Based on global temperature data and eight atmospheric circulation indexes, we analyzed the response of precipitation in Tianshan to global climate change. We know that changes in the climate system are the result of a combination of different factors. For example, there is a connection between snow and atmosphere. Climate forcing leads to the changes of snow cover in the northern hemisphere [110], which in turn affects the phase and amplitude of atmospheric circulations [111,112]. However, there are still many challenges in understanding the snow–atmosphere coupling, and the complex physical mechanisms related to precipitation changes in Tianshan need to be further studied.

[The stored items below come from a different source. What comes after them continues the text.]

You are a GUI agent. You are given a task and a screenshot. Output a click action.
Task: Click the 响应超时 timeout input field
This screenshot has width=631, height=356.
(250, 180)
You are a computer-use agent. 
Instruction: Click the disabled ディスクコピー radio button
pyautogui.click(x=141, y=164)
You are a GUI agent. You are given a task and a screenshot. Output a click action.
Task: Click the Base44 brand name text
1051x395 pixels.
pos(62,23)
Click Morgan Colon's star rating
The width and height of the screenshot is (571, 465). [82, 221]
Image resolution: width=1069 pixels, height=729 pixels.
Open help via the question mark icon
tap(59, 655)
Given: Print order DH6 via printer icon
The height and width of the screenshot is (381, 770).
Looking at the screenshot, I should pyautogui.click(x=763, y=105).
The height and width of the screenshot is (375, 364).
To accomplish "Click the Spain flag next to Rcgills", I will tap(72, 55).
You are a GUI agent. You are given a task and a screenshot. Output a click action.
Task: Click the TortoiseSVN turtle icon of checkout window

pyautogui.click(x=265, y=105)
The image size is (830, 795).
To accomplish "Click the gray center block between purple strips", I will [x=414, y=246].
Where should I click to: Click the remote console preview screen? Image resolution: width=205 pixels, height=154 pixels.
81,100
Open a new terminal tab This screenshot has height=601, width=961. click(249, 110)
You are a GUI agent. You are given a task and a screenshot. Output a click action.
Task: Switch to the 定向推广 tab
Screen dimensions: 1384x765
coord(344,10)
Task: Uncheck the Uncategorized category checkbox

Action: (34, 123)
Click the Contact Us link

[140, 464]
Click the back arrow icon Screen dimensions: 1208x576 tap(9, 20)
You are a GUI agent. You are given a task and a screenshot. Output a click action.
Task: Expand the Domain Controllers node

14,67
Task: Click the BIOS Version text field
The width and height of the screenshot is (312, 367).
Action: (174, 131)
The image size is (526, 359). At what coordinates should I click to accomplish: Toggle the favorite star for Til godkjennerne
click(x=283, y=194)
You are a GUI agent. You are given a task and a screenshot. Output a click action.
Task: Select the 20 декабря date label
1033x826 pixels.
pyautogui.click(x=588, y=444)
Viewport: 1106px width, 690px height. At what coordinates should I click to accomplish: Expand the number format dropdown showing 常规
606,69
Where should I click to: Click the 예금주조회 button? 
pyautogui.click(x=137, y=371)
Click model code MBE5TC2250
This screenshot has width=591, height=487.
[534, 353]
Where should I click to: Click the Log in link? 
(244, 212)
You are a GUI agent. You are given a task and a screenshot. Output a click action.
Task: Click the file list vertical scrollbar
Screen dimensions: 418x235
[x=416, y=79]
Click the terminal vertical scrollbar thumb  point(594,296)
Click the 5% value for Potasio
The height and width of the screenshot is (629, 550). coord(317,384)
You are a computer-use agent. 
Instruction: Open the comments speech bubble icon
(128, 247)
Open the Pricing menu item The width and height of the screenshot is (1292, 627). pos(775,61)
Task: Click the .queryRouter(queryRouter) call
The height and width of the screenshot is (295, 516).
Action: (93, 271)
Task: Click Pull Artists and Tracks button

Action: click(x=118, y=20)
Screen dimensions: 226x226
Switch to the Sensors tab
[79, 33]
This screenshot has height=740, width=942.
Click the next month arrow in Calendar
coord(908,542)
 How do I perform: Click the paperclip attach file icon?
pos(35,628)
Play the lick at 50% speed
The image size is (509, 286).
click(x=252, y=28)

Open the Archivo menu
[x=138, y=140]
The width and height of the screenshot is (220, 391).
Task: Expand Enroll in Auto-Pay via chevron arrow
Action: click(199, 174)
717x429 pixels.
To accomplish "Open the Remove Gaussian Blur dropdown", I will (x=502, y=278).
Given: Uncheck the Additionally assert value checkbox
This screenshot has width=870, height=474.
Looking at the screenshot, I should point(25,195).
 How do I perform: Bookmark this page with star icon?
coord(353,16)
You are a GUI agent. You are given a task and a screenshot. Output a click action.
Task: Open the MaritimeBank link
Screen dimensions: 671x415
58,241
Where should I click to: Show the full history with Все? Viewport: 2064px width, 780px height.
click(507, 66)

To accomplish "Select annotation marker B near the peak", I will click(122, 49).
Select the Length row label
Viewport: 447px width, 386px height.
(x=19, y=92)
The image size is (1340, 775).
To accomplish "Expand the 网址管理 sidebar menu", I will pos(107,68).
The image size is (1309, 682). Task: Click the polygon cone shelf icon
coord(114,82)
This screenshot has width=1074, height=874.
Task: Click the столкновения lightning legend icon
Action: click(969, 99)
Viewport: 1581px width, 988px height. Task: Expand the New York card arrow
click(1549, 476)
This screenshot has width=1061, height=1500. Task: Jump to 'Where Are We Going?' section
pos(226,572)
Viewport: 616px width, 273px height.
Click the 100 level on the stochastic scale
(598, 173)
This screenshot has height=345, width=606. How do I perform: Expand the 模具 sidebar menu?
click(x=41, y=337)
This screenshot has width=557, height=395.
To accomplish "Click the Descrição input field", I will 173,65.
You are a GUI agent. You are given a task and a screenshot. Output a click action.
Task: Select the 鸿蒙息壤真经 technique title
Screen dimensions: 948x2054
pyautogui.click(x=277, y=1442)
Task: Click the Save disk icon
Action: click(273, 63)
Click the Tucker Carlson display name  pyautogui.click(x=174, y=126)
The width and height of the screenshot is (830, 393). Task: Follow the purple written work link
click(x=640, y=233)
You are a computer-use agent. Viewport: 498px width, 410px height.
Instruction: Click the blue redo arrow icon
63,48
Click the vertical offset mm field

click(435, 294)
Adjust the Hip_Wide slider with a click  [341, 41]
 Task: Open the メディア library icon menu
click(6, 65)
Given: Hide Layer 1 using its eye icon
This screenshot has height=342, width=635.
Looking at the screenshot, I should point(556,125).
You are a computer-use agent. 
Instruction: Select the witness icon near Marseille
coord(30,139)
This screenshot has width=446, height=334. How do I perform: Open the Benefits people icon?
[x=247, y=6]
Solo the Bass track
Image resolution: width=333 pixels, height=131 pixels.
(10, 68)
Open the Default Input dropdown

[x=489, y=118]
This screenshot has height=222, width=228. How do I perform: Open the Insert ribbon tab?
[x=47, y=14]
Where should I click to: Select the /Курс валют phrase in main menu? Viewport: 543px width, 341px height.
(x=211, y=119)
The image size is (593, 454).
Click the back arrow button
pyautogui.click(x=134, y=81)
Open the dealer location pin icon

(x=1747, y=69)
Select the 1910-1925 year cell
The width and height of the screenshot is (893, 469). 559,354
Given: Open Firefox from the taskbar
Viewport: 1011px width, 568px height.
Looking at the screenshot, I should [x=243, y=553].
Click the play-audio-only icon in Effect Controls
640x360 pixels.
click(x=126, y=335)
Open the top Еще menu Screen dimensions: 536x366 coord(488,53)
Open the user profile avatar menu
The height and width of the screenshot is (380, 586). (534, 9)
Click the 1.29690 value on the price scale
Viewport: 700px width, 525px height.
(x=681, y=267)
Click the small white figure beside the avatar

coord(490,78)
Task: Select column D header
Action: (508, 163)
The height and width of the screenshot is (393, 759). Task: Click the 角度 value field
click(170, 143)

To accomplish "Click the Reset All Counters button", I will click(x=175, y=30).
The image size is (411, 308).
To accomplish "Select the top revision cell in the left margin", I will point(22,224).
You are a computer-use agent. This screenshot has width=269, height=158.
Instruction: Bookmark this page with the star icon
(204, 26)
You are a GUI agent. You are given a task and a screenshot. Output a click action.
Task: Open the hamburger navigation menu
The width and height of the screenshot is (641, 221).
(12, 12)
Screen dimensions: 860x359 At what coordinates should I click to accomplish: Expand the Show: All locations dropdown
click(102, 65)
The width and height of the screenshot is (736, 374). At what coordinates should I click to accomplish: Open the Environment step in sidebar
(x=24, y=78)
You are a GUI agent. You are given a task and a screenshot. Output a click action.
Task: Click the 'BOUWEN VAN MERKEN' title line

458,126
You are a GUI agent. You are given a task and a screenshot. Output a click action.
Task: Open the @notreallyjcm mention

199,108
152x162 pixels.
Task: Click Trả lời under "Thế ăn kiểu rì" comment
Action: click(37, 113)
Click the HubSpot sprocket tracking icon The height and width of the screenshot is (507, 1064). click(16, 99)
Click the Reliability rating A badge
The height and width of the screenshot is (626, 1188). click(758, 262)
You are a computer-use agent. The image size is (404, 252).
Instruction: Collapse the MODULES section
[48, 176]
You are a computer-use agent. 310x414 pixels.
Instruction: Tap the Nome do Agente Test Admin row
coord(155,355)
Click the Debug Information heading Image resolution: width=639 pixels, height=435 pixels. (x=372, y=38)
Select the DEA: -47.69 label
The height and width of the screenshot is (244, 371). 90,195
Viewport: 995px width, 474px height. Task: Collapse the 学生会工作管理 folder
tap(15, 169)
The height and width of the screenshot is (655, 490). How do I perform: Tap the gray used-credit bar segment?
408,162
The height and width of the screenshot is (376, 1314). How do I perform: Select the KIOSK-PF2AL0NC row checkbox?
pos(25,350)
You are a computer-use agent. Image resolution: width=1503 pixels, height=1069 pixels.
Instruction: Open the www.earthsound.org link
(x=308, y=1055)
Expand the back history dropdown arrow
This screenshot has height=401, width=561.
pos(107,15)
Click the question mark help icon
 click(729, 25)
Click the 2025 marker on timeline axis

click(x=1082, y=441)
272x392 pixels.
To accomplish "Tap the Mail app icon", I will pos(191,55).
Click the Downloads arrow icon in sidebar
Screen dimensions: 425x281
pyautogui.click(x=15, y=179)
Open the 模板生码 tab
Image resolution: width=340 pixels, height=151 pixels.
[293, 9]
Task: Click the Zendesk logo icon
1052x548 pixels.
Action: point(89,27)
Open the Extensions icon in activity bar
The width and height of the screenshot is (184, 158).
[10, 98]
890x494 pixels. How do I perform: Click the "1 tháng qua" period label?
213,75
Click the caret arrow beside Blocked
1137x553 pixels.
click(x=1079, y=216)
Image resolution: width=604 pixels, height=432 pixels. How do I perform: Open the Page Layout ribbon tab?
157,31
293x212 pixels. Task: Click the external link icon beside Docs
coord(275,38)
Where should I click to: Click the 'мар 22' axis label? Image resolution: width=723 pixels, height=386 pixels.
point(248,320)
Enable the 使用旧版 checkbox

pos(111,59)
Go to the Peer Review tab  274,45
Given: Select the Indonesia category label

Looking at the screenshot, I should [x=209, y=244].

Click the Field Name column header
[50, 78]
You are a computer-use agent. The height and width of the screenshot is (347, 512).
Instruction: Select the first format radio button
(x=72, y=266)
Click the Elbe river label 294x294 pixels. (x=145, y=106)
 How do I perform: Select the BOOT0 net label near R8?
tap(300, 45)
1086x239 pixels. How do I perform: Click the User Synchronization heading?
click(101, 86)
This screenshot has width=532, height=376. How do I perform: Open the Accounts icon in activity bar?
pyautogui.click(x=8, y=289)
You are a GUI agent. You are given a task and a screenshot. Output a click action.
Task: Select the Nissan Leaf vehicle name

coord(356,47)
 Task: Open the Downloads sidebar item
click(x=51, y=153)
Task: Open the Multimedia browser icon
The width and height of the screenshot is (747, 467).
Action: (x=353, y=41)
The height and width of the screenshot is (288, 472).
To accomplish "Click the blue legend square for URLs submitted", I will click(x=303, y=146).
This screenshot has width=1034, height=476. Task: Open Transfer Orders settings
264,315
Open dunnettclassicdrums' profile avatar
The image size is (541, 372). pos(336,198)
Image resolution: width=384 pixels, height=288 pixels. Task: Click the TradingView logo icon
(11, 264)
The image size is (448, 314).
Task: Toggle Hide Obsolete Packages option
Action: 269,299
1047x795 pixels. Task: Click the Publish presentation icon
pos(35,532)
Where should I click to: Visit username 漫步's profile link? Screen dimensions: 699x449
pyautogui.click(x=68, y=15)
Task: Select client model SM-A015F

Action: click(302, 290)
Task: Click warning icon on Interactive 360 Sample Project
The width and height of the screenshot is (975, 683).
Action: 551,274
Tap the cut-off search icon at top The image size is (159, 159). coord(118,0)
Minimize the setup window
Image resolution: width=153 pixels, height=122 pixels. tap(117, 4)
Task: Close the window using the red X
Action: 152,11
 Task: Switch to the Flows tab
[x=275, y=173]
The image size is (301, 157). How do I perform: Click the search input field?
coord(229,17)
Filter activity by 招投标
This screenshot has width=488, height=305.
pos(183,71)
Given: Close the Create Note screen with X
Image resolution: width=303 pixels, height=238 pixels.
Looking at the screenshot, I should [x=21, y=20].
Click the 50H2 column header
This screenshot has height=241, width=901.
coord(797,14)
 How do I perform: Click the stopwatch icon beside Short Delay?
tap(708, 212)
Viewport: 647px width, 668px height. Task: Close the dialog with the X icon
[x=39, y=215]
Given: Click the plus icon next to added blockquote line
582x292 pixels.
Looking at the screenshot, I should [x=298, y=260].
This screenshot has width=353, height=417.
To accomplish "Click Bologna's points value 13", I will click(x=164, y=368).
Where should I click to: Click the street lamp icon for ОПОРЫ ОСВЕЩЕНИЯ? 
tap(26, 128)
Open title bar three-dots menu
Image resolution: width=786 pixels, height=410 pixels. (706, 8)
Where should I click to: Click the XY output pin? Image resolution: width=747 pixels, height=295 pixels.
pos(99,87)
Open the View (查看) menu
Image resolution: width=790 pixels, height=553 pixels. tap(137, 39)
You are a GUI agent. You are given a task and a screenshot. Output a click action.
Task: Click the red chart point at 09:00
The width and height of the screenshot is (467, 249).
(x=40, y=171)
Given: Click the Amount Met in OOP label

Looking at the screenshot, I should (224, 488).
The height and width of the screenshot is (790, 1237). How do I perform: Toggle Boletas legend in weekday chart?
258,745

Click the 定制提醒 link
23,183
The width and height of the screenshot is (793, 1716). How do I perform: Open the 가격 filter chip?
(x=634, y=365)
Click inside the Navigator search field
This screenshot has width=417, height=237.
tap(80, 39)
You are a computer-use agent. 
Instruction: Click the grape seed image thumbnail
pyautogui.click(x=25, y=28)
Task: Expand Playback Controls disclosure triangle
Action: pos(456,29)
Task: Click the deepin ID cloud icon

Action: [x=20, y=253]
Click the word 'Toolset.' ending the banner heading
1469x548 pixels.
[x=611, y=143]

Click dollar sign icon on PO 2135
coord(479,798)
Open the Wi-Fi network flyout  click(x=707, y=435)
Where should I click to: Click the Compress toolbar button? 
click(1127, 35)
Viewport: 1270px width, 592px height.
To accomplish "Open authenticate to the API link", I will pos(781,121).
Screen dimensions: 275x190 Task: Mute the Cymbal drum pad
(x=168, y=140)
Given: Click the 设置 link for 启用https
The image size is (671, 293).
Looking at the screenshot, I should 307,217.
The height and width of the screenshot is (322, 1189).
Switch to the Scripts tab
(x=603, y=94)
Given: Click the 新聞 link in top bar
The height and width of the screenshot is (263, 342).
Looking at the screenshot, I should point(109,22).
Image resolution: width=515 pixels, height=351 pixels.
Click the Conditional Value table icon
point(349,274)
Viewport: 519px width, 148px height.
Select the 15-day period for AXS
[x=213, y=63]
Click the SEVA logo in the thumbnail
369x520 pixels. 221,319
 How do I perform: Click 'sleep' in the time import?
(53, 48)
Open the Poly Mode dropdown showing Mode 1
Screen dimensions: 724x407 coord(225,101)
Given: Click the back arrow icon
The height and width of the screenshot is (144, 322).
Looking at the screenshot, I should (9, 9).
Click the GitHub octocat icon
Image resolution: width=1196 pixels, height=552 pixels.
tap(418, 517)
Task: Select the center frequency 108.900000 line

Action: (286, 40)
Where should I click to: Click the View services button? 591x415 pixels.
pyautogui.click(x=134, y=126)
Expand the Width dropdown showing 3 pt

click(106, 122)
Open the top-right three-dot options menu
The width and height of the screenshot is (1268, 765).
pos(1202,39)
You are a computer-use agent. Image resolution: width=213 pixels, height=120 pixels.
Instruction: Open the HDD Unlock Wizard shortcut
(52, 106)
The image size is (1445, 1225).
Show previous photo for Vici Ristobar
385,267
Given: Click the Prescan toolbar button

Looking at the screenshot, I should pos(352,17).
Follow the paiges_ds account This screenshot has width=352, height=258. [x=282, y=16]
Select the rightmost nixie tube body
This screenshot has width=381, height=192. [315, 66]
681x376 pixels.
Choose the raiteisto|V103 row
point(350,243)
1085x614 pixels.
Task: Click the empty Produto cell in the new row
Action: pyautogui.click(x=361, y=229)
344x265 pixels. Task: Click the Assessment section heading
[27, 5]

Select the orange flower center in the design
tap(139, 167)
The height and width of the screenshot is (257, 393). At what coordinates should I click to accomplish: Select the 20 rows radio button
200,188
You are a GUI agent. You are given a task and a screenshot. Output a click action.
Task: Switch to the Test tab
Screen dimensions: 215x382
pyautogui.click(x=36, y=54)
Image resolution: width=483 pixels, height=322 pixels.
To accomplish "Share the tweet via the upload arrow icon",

In this study, a GD-NLR model was developed to downscale the precipitation in alpine mountains, which provides a new idea for simulating high-resolution precipitation in mountainous areas. Due to the high altitude and complex terrain, there are only 30 meteorological stations that could be used to verify the accuracy of downscaling precipitation. We will explore other methods to further evaluate the accuracy of downscaled datasets in the future, such as comparing the dataset with other precipitation products and downscaled results. Moreover, despite numerous studies experimenting with a wide range of models for statistical downscaling, none have clearly outperformed others [52]. For the arid Tianshan Mountains, further improvements and customization of traditional regressions and machine learning methods are needed to provide more credible simulations of precipitation. Future work may introduce multiple machine learning algorithms to improve each step of downscaling to improve overall performance.

5. Conclusions

The main contribution of this study is to provide a high-resolution (90 × 90 m) precipitation dataset in Tianshan and confirms that global warming, the North Pacific pattern, the Western Hemisphere warm pool, and the Atlantic Multidecadal Oscillation are related to the humidification of Tianshan over the past 40 years. The precipitation in Tianshan and global temperature have a resonance period of 8–15 months, and the correlation coefficient is above 0.9. In Tianshan, spring precipitation is determined mainly by the Atlantic Multidecadal Oscillation, North Tropical Atlantic Sea Level Temperature, Pacific Interdecadal Oscillation, Tropical North Atlantic Index, Western Hemisphere warm pool, North Pacific pattern, summer by North Pacific pattern, North Atlantic Oscillation, and Pacific Interdecadal Oscillation, autumn by Atlantic Multidecadal Oscillation, and winter by Arctic Oscillation. The insights gained in this study may help to understand the regional precipitation response to global change.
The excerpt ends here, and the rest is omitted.